Is Reality Over-Rated?

Is Reality Over-Rated?

I never knew getting “jacked-in” was a real possibility!

I think we’ve finally turned the corner that many have feared for quite a while. My wife, who’s just now begrudgingly accepted the fact that smartphones are a way of life, used to be anti-tech. While she has finally come around, she is certainly not alone in this thought. There are some in the world that, no matter how prevalent technology becomes in our culture, they simply refuse to see it as our inevitable future. The fear part comes as a result of thinking computers and technology will completely overtake our lives.

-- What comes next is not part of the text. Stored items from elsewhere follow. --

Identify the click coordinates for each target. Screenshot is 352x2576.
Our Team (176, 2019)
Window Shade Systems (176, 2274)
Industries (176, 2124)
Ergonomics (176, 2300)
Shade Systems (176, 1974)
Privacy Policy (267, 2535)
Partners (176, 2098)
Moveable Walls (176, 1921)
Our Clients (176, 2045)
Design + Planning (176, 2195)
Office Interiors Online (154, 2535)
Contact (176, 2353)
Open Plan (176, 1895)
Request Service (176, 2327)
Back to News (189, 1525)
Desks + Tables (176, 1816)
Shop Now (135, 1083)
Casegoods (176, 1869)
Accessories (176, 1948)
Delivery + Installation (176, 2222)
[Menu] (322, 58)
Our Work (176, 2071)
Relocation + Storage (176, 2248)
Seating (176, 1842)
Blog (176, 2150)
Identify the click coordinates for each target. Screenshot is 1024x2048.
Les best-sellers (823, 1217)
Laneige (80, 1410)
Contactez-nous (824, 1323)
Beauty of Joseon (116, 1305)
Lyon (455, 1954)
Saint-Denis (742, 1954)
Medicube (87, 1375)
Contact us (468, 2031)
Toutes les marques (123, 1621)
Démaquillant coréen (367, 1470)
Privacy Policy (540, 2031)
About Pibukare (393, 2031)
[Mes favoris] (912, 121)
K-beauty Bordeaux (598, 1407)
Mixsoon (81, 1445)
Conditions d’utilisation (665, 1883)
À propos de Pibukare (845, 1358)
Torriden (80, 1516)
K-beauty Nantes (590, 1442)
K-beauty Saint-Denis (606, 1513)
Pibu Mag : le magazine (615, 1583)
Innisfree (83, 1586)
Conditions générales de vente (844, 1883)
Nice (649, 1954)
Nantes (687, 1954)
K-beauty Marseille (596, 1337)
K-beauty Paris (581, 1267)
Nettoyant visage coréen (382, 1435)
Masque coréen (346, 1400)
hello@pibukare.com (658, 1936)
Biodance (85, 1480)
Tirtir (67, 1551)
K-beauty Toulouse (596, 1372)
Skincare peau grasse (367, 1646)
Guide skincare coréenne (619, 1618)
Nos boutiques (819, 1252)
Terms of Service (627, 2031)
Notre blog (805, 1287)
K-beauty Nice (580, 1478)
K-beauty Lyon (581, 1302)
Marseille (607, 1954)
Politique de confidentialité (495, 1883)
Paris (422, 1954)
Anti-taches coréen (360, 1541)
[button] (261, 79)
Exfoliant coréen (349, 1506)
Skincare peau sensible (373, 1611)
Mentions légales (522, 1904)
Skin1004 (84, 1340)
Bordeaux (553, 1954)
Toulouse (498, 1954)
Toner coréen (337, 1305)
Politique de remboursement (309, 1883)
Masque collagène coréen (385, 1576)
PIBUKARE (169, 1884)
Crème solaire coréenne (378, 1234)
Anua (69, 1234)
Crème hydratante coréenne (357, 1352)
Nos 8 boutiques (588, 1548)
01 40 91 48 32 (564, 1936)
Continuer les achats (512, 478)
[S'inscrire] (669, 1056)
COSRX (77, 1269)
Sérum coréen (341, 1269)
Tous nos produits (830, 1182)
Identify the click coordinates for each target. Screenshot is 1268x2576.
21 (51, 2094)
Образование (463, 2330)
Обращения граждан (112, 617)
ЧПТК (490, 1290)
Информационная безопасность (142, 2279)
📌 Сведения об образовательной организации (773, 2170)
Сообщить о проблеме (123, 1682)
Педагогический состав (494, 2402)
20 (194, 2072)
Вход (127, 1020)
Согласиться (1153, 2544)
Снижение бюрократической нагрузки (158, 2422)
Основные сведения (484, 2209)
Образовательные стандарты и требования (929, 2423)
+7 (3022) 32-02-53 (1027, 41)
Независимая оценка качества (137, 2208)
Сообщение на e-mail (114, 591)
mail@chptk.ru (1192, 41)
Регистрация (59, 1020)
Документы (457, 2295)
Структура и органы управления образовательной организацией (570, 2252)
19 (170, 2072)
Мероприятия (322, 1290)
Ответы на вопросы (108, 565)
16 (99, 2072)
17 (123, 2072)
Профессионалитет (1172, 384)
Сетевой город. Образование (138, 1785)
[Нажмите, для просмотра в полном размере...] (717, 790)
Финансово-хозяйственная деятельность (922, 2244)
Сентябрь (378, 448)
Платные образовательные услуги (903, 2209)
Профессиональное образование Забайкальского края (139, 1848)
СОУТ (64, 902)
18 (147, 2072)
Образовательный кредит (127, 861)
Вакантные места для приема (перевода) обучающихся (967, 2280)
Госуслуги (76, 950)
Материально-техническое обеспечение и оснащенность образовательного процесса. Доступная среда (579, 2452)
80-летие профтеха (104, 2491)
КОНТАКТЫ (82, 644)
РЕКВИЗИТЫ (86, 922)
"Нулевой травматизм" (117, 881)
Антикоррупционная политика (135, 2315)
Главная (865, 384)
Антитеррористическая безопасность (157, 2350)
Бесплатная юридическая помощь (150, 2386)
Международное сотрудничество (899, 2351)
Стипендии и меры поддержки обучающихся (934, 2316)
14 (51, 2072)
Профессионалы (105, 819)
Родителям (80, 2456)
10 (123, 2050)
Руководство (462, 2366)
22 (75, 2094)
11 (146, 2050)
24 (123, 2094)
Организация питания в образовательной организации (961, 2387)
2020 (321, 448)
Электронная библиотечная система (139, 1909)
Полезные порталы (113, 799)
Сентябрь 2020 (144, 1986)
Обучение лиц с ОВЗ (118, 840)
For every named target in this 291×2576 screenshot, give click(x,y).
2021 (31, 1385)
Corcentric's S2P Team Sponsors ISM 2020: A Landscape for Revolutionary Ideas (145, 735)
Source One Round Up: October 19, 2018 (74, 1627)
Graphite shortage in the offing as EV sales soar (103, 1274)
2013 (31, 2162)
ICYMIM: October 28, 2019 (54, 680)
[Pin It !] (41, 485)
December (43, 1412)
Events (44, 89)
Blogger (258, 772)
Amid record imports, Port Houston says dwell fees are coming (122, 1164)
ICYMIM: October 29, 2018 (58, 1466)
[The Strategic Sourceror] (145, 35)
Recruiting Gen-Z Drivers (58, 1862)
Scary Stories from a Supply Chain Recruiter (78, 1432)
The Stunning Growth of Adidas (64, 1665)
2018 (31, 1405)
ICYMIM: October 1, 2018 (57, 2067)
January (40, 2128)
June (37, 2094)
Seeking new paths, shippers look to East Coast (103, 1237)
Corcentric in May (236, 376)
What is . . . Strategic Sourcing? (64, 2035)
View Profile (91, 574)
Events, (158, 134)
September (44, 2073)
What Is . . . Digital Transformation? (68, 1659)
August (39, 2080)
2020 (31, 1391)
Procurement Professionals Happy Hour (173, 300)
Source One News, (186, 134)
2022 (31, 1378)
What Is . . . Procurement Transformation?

Filling our every waking moment with some kind of electronic interaction (either through tablets, smartphones or even video games) will see us finally disconnect from the real world all together.

It would appear that those fears may not be so unfounded, as some in the industry already see these days on the horizon!

I can’t express just how important these latest innovations the last year has brought to the world of VR are. In fact, there are 2 billion little reasons that do the explaining for me. As you’ve probably heard, the crowd-funded Oculus Rift project hoped to take the first real steps in breaking through the glass ceiling of the Virtual Boys or “3D” goggles of the past, and finally allow us to experience truly immersive environments. Facebook, being so impressed with its possibilities, decided to snatch it up. Of course, this has caused concerns that the project will lose its way due to the corporate nature of “the man” stepping in. Others are still optimistic.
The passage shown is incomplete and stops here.